説明

高耐食性粉体塗装方法

【課題】 防錆性、耐食性、耐候性を有する塗膜を提供する。
【解決手段】 ビヒクルとしてフェノキシ樹脂を、防錆顔料として亜鉛粉末を含み、揮発性の高い溶剤を希釈溶剤して用いた一液型のジンクリッチプライマーを下塗りに用い、前記ジンクリッチプライマーを塗布し、次いで粉体塗料を塗り重ね、その後焼付けを行う高耐食性粉体塗装方法である。

【発明の詳細な説明】
【0001】
【発明の属する技術分野】本発明は、鉄鋼材料および鉄鋼構造物を粉体塗装する塗装系に対し、耐食性の向上を目的とした下塗りを適用する方法に関するものである。
【0002】
【従来の技術】従来より鉄鋼材料および鉄鋼構造物の塗装方法としては有機溶剤型の塗装が主流であるが、一般に屋外環境や高温多湿の環境に曝されるものについては、2回以上の塗装を行い、下塗りには防錆や密着を目的とするプライマーを使用し、上塗りには美観とその維持を目的とする塗料を使用することで、耐食性と耐候性を両立している。

====

解くべき問題 |
**1.** 高耐食性粉体塗装方法の文章によると、下塗りに用いる一液型のジンクリッチプライマーは、ビヒクルとして何を含むか。
**2.** 高耐食性粉体塗装方法の文章を、最後の文の後から書き継げ。

提供資料 |

====

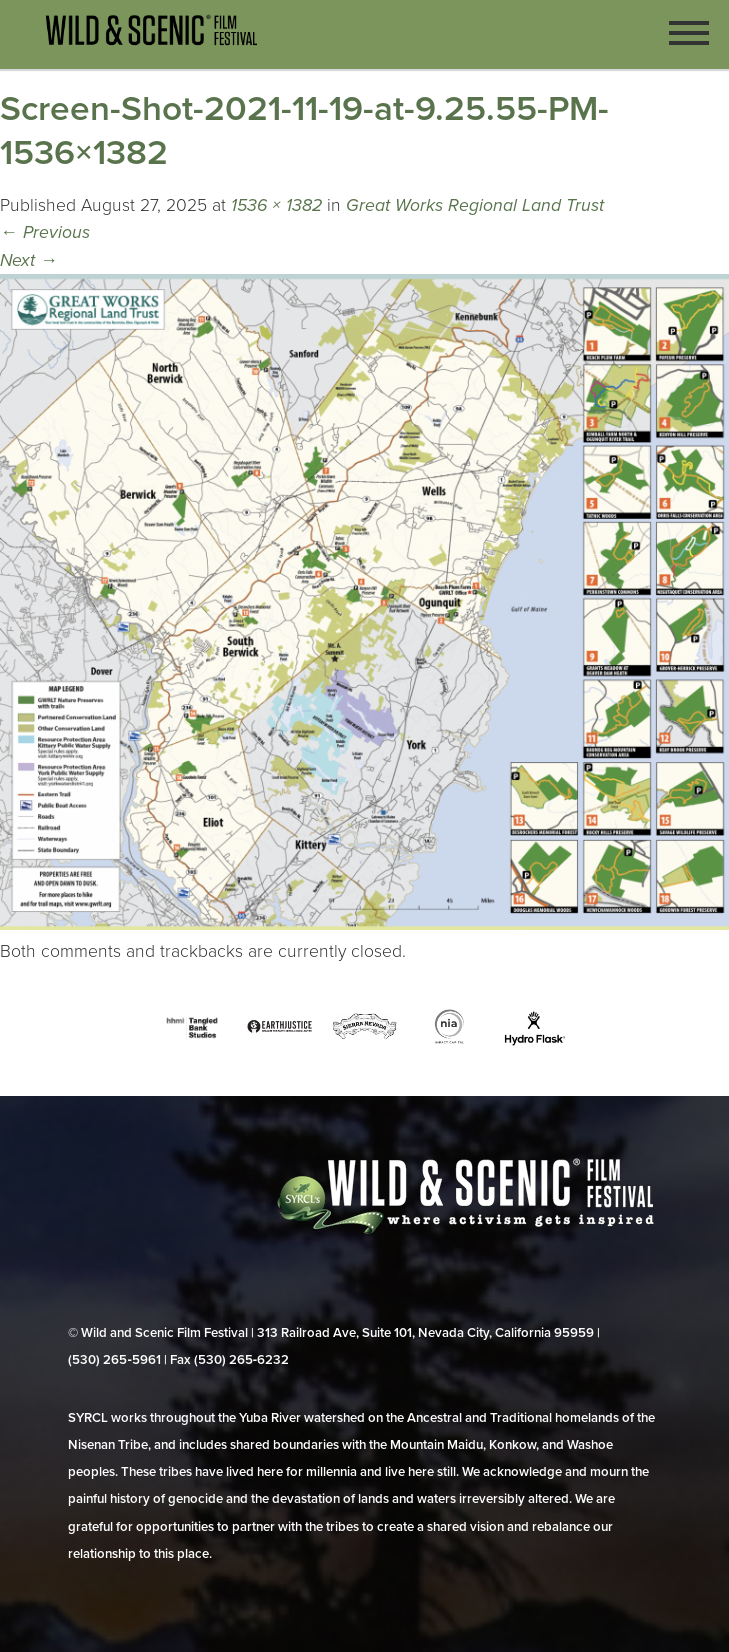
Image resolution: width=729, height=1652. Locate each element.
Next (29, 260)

====

この演習の解答 |
**1.** フェノキシ樹脂である。

**2.**
【0003】近年、地球環境保護の観点から、有機溶剤を全く含まない粉体塗料が環境型塗料として注目を集めており、従来の有機溶剤型塗料から替わりうるものとして有望視されている。
【0004】粉体塗装は性質的に塗装膜が厚く形成されるため、一般に1回塗りで使用されるが、屋外での厳しい腐食環境に曝されるものなどは1回塗りでは耐食性が不足する場合がある。また、防錆顔料や密着性に優れる樹脂を多量に含有させた塗料は、往々にして屋外環境下で早期に色あせやつやびけを引き起こすが、粉体塗料も例外でない。
【0005】つまり高外観とその長期に渡る維持が要求される用途については粉体塗料そのものによる耐食性の向上が困難である。
【0006】そこで、粉体塗装による鉄鋼材料および鉄鋼構造物の耐食性を向上させる方法として、溶剤型の防錆塗料を下塗りに使用する方法が提案されている。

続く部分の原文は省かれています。